Before joining NHLBI, Dr. Gibbons served as the founding director of the Cardiovascular Research Institute, chairperson of the Department of Physiology, and professor of physiology and medicine at the Morehouse School of Medicine, in Atlanta.

Under his leadership of the Cardiovascular Research Institute, Dr. Gibbons directed NIH-funded research in the fields of vascular biology, genomic medicine, and the pathogenesis of vascular diseases.  During his tenure, the Cardiovascular Research Institute emerged as a center of excellence, leading the way in discoveries related to the cardiovascular health of minority populations.  Dr. Gibbons received several patents for innovations derived from his research in the fields of vascular biology and the pathogenesis of vascular diseases.

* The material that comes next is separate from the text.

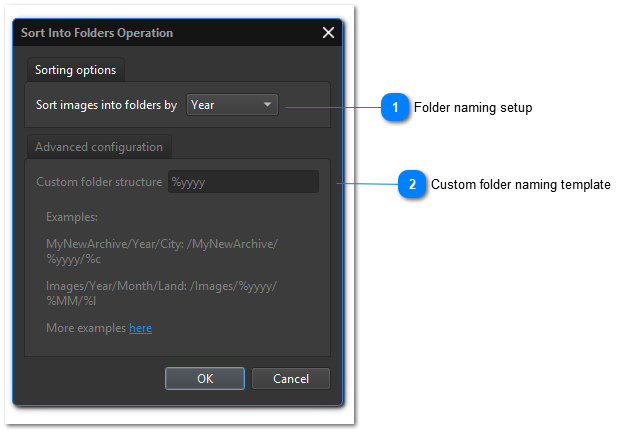The width and height of the screenshot is (627, 433).
Task: Click the 'Sort images into folders by' label
Action: click(x=106, y=104)
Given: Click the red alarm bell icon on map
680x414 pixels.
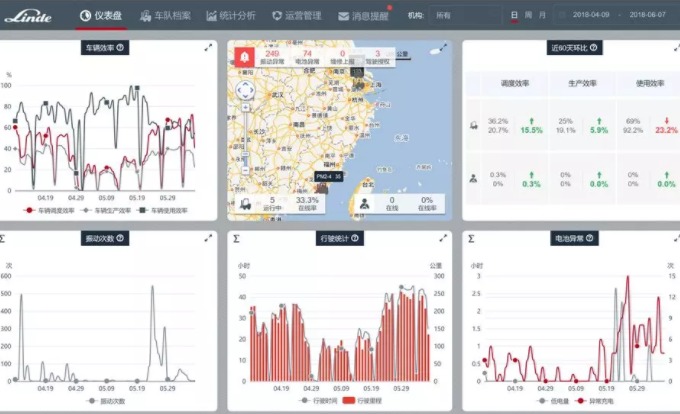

Dr. Gibbons earned his undergraduate degree from Princeton University in Princeton, N.J., and graduated magna cum laude from Harvard Medical School in Boston.  He completed his residency and cardiology fellowship at the Harvard-affiliated Brigham and Women's Hospital in Boston.  Prior to joining the Morehouse School of Medicine in 1999, Dr. Gibbons was a member of the faculty at Stanford University in Stanford, Calif., from 1990-1996, and at Harvard Medical School from 1996-1999.

Throughout his career, Dr. Gibbons has received numerous honors, including election to the Institute of Medicine of the National Academies of Sciences; selection as a Robert Wood Johnson Foundation Minority Faculty Development Awardee; selection as a Pew Foundation Biomedical Scholar; and recognition as an Established Investigator of the American Heart Association (AHA).